UC San Diego

Base editors are tools that chemically modify the nucleobases of DNA and RNA in a programmable manner, allowing for genome, epigenome, and transcriptome editing in live cells. These tools can be used to introduce specific base transitions in DNA or RNA, manipulate methylation patterns in the epigenome, and create genetically encoded libraries in target genes. These various functions can be used to modulate every aspect of the central dogma. The efficiency and precision of base editors makes them useful in both basic research and in the development of new therapies. The adenosine base editor (ABE) was developed by evolving the RNA-modifying enzyme TadA to also accept DNA as substrate. This suggests that the base editing tool kit can be expanded to use many of the naturally occurring RNA-modifications as intermediates. However, current base editors remain limited to deaminases, suggesting that more complex chemical reactions face additional barriers. To better inform the creation of new base editors, we set out to better understand the molecular mechanisms of the wild-type TadA enzyme (used in ABE0.1) and the DNA-modifying variants developed for base editing (ABE7.10, ABE8e, ABE8.20, etc.). First, we observe that ABE0.1 shows high Cas9-independent, off-target RNA-editing at UACG motifs in accessible loops. In chapter 3, we ask if this discovery also extends to DNA and find that ABE0.1 can perform targeted DNA-editing at TACG motifs.
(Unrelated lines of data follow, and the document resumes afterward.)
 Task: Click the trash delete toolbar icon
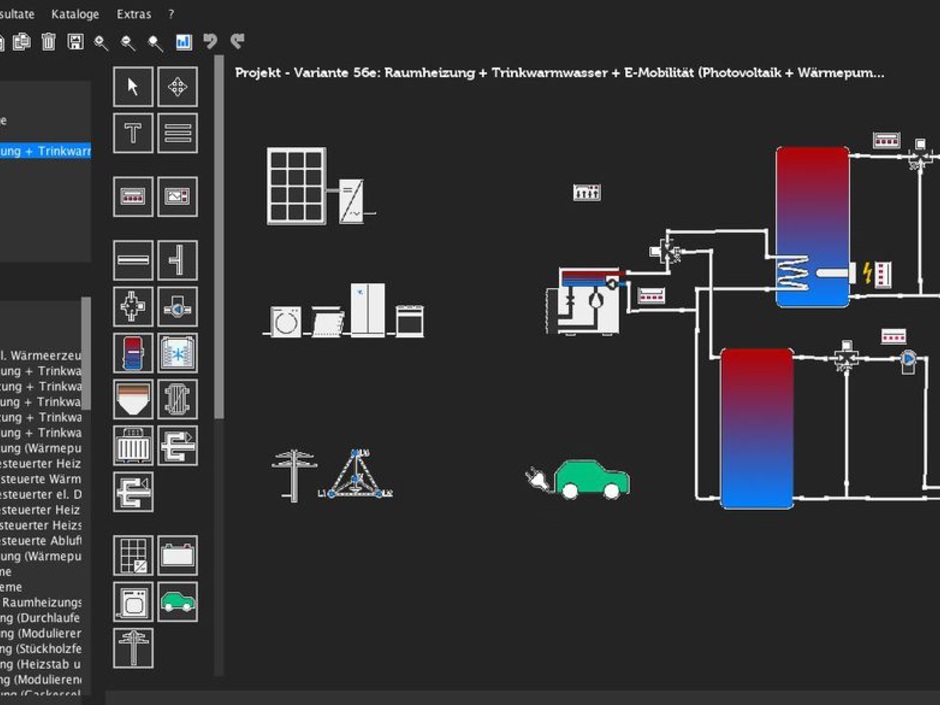pos(48,41)
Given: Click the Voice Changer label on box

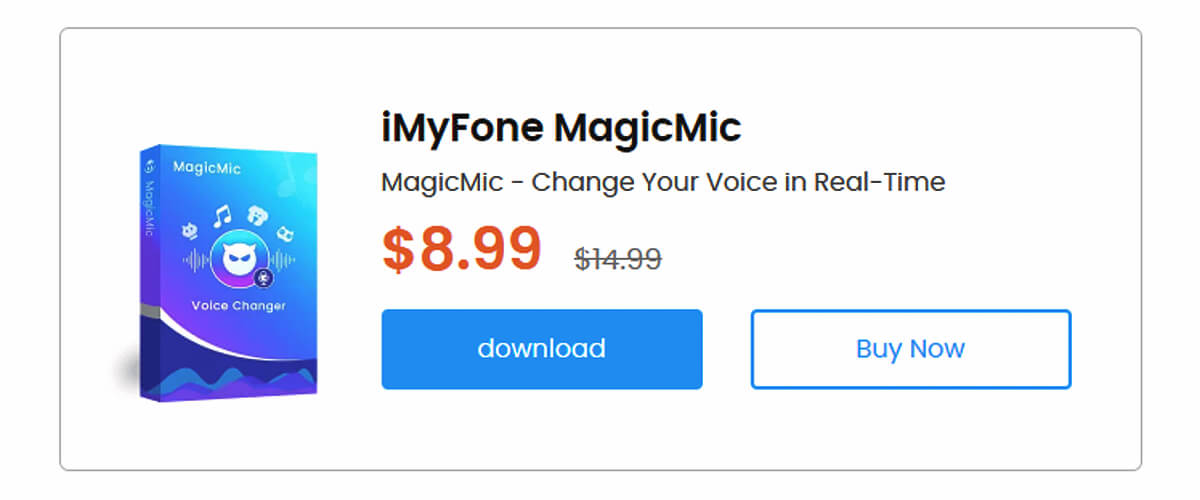Looking at the screenshot, I should pyautogui.click(x=239, y=305).
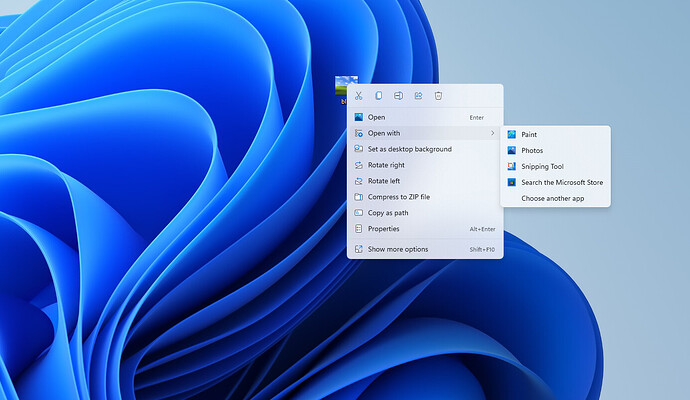
Task: Expand the Open with submenu arrow
Action: (491, 133)
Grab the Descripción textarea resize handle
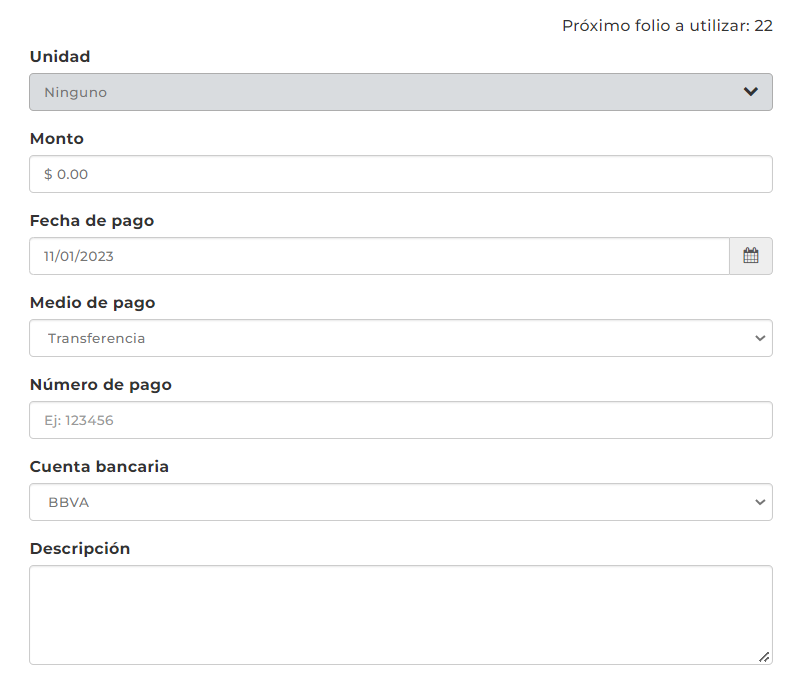This screenshot has height=690, width=787. click(764, 657)
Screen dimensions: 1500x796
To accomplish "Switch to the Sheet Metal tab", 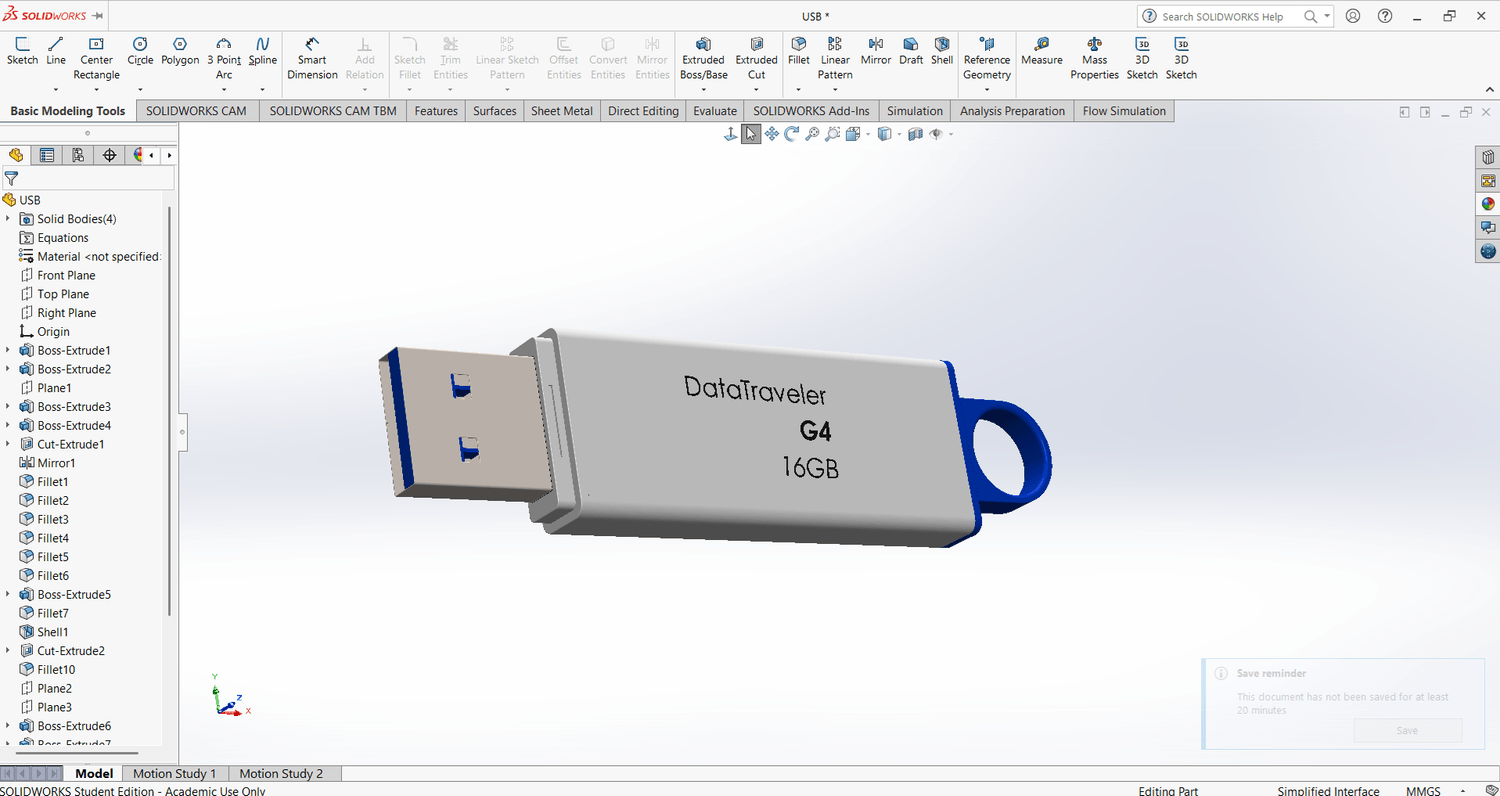I will pyautogui.click(x=561, y=111).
This editing is inefficient though and may be easily missed, so we leveraged this discovery to develop a fluorescent reporter of base editing that greatly increases our ability to detect low-levels of base editing. We finish out the chapter by using this fluorescent reporter to better understand the sequence-dependent editing of ABE0.1 and evolved ABEs. Finally, we apply this new understanding of an early base editor to develop more sequence-optimized fluorescent reporters to: detect DNA editing by RNA-modifying enzymes that could be used for base editing in chapters 4 and 5, develop a protocol for evolving new base editors in mammalian cells in chapter 6, and developing an outreach experiment to introduce base editing to high school students in chapter 7. Through the experiments in each of these sections, we gain a better understanding of how the sequence recognition properties of RNA-modifying enzymes can be leveraged to develop new base editors.